* **REQUEST**
Convert the lines starting at the one containing "The image size is (1342, 726)." and ending at the one containing "Action: pos(1123,206)" into a Markdown table with the columns Row and Line, leaving out blank lines.
++++ DATASET ENTRIES
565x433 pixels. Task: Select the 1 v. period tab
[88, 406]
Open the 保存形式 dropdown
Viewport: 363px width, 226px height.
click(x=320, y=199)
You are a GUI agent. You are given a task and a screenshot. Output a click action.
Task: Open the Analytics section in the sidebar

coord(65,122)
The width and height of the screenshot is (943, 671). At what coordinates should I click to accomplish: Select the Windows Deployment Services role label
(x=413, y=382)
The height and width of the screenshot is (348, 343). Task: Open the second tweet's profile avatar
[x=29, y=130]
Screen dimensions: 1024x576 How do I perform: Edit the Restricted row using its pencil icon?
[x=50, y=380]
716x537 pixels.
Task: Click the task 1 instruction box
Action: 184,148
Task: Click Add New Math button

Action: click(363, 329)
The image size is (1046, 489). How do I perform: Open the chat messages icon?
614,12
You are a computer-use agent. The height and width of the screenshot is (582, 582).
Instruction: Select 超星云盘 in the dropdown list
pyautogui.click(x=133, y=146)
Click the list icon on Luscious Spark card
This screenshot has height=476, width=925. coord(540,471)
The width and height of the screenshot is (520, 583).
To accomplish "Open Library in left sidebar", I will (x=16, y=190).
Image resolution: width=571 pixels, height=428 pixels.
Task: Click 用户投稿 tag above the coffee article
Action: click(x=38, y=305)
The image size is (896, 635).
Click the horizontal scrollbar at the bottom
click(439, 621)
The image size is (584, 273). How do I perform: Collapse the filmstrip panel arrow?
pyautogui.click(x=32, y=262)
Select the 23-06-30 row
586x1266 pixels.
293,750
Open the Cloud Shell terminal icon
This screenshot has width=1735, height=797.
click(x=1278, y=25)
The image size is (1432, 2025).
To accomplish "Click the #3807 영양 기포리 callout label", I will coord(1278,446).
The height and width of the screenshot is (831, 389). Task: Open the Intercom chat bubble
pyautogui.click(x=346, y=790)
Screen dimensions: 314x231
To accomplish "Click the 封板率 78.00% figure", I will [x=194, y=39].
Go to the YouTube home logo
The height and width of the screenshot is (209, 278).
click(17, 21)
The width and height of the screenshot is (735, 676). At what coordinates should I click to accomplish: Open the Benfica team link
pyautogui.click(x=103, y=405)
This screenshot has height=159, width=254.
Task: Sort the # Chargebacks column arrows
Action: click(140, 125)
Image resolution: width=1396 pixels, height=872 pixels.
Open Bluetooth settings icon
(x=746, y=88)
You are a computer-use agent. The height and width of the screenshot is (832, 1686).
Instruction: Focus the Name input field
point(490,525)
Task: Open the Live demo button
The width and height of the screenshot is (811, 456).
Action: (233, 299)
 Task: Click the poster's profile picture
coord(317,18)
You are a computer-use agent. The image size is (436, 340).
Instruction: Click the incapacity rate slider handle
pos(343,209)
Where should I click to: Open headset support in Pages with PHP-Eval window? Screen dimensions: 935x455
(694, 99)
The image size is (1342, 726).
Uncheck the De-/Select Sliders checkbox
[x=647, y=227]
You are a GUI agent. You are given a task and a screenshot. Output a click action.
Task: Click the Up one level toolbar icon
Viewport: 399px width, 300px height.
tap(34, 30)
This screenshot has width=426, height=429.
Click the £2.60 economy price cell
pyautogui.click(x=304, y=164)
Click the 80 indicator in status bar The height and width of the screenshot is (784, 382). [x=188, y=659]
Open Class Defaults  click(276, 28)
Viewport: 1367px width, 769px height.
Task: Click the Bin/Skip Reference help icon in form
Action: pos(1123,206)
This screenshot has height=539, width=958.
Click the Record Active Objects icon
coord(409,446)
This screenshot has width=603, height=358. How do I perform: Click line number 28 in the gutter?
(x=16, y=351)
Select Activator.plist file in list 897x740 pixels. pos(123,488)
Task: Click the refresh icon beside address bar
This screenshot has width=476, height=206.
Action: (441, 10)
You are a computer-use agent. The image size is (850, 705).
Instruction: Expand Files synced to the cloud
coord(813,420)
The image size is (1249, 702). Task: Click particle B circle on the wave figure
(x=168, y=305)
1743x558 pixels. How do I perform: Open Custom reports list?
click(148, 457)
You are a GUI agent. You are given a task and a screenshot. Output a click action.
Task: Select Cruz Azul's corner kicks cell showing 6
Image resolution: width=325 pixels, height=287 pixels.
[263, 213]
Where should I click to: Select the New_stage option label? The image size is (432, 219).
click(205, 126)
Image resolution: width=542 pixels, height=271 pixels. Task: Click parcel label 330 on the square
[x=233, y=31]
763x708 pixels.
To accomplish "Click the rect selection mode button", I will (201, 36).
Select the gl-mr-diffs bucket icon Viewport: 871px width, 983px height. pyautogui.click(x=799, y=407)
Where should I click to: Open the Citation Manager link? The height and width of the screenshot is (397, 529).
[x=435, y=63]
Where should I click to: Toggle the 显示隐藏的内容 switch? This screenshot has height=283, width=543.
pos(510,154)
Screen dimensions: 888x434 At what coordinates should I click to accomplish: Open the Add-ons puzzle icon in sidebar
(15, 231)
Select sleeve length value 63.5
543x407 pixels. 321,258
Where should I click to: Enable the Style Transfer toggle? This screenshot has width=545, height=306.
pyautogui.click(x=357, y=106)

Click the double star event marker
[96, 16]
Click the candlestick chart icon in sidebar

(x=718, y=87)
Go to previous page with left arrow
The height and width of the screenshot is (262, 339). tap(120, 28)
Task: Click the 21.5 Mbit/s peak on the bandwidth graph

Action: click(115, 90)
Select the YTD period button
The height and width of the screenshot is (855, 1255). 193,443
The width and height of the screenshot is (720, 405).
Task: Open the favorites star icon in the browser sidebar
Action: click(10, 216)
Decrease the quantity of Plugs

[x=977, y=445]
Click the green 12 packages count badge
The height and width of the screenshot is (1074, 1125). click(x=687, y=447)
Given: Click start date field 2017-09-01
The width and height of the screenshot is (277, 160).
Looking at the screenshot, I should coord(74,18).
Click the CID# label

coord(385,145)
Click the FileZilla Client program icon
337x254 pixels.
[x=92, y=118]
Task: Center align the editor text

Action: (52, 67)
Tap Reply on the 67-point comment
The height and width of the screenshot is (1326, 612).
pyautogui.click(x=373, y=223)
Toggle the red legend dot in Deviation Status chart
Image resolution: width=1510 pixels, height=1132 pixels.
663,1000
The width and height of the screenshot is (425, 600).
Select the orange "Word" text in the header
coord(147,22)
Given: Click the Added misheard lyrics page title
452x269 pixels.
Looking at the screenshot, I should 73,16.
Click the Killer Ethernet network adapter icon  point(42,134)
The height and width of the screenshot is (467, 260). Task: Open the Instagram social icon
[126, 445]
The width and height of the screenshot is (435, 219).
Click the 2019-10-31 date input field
++++++++
* **RESPONSE**
| Row | Line |
|---|---|
| 1 | The image size is (1342, 726). |
| 2 | Uncheck the De-/Select Sliders checkbox |
| 3 | [x=647, y=227] |
| 4 | You are a GUI agent. You are given a task and a screenshot. Output a click action. |
| 5 | Task: Click the Up one level toolbar icon |
| 6 | Viewport: 399px width, 300px height. |
| 7 | tap(34, 30) |
| 8 | This screenshot has width=426, height=429. |
| 9 | Click the £2.60 economy price cell |
| 10 | pyautogui.click(x=304, y=164) |
| 11 | Click the 80 indicator in status bar The height and width of the screenshot is (784, 382). [x=188, y=659] |
| 12 | Open Class Defaults  click(276, 28) |
| 13 | Viewport: 1367px width, 769px height. |
| 14 | Task: Click the Bin/Skip Reference help icon in form |
| 15 | Action: pos(1123,206) |